━━━ EXTRACT TO READ ━━━
Q. My air conditioning (A/C) is not as cold as I think it was last year. What could be wrong?

A. There may be several factors at work in this scenario. First, the pollen, or cabin air, filter could be restricted causing reduced air flow through the system. This filter cleans the air coming into the vehicle and requires replacement regularly. Second, there may be some restriction in the airflow through the A/C condenser, located in front of the radiator. This may be due to debris from the roads during winter driving. This may be washed away gently at a car wash, just watch how close you get to the fins as they can be damaged by high pressure spray from pressure washing wands. Another possibility is that the system has gotten low on refrigerant over the winter. As high tech as the seals and hoses are in A/C systems today they can still seep refrigerant. The amount is extremely low, but over several winters can add up to enough that the system looses efficiency. Leak testing will confirm whether there is a significant leak but probably will not identify such a small leak as this. A system check and recharge may be all thats necessary. Of course there could be other reasons, like a major leak. Thats why its best to have the dealer test the system and report any findings to you.

Q. I was riding in my friends (non-Honda) vehicle, and I thought their A/C was colder than mine. Why is there such a difference between the vehicles, and what can be done (if anything) to help make mine colder?
━━━
# PROBLEM 1:
Translate this sentence from the air conditioning Q&A above into Spanish: "This filter cleans the air coming into the vehicle and requires replacement regularly."
# PROBLEM 2:
Reproduce word for word the passage of the air conditioning Q&A above that lies between "Q. I was riding" and "make mine colder?", inclusive.
━━━ SUPPLIED INFORMATION ━━━
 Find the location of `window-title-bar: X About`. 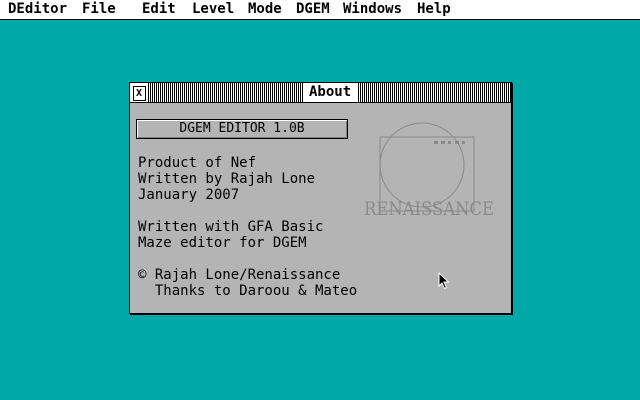

window-title-bar: X About is located at coordinates (320, 93).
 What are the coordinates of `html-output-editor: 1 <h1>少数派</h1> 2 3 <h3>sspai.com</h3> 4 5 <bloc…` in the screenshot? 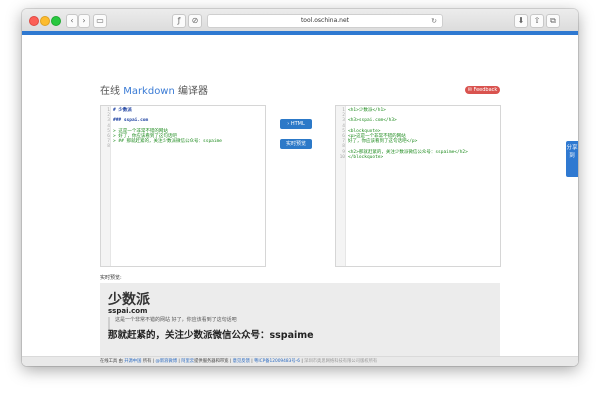 It's located at (418, 186).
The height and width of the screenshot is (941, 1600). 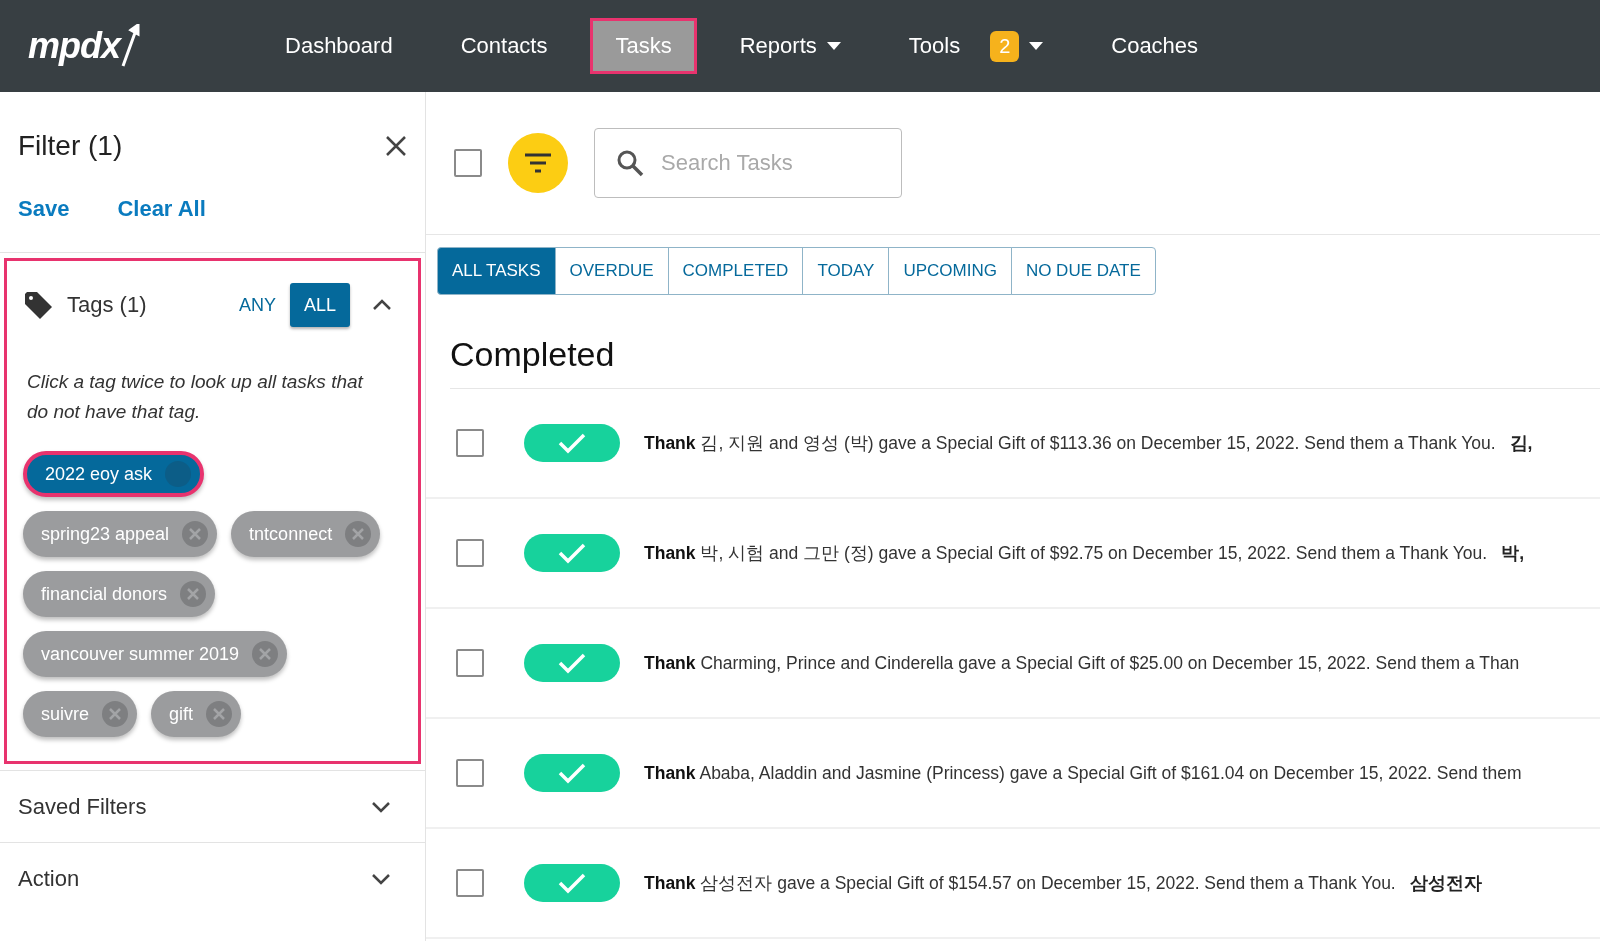 I want to click on contact-name: 김,, so click(x=1521, y=443).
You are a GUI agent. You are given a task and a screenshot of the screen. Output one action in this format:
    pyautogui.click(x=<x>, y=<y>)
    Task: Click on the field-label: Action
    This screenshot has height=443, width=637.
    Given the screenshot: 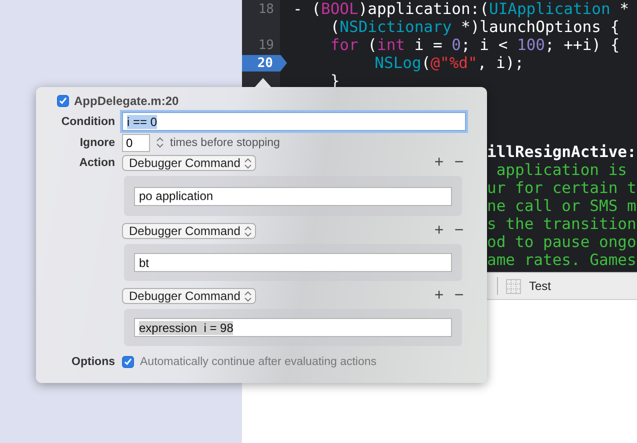 What is the action you would take?
    pyautogui.click(x=96, y=163)
    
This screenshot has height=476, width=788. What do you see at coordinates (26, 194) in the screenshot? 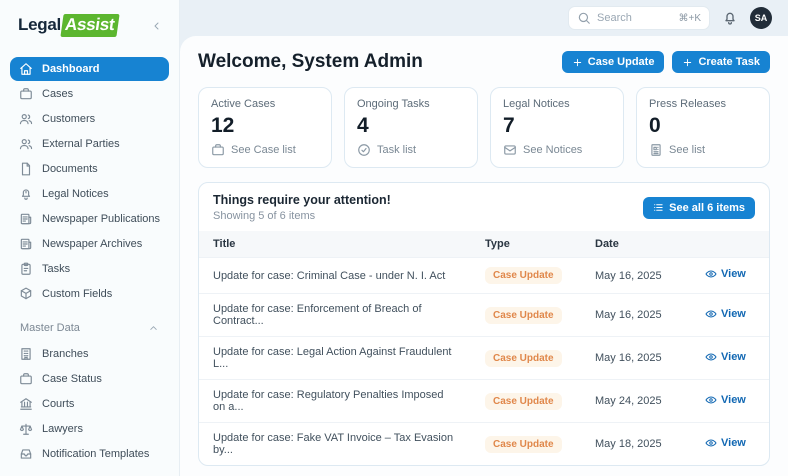
I see `notice-bell-icon` at bounding box center [26, 194].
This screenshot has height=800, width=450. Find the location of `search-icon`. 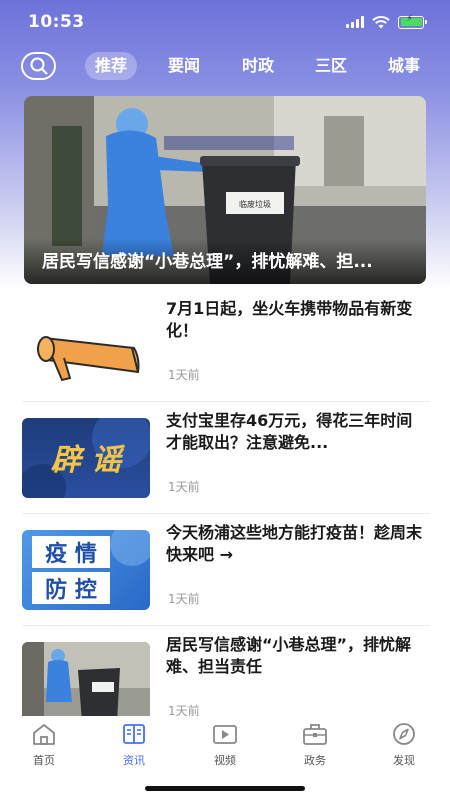

search-icon is located at coordinates (38, 66).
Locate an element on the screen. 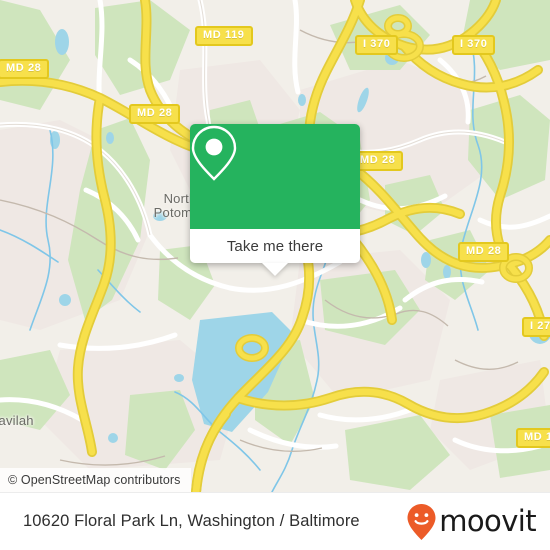  shield-i-270: I 270 is located at coordinates (536, 327).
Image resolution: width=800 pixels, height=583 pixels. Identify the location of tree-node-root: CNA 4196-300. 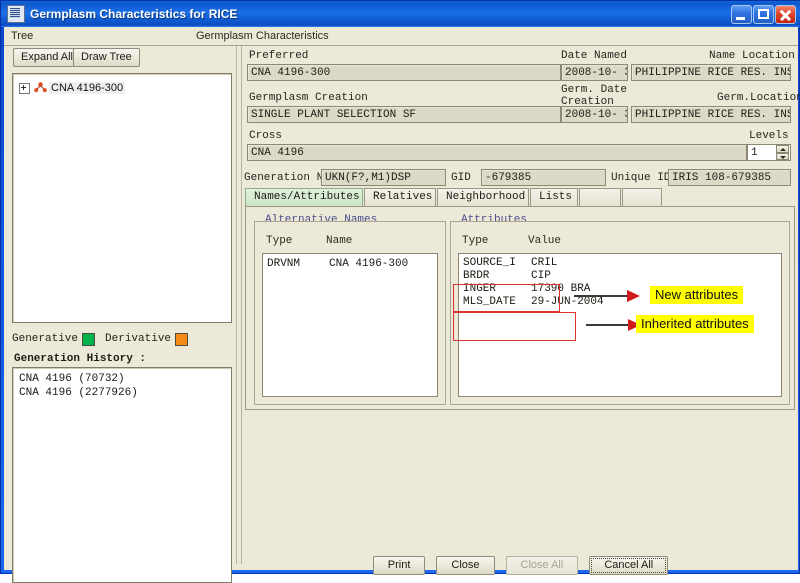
━━━
# REPLY 1:
Este filtro limpia el aire que entra en el vehículo y requiere reemplazo con regularidad.

# REPLY 2:
Q. I was riding in my friends (non-Honda) vehicle, and I thought their A/C was colder than mine. Why is there such a difference between the vehicles, and what can be done (if anything) to help make mine colder?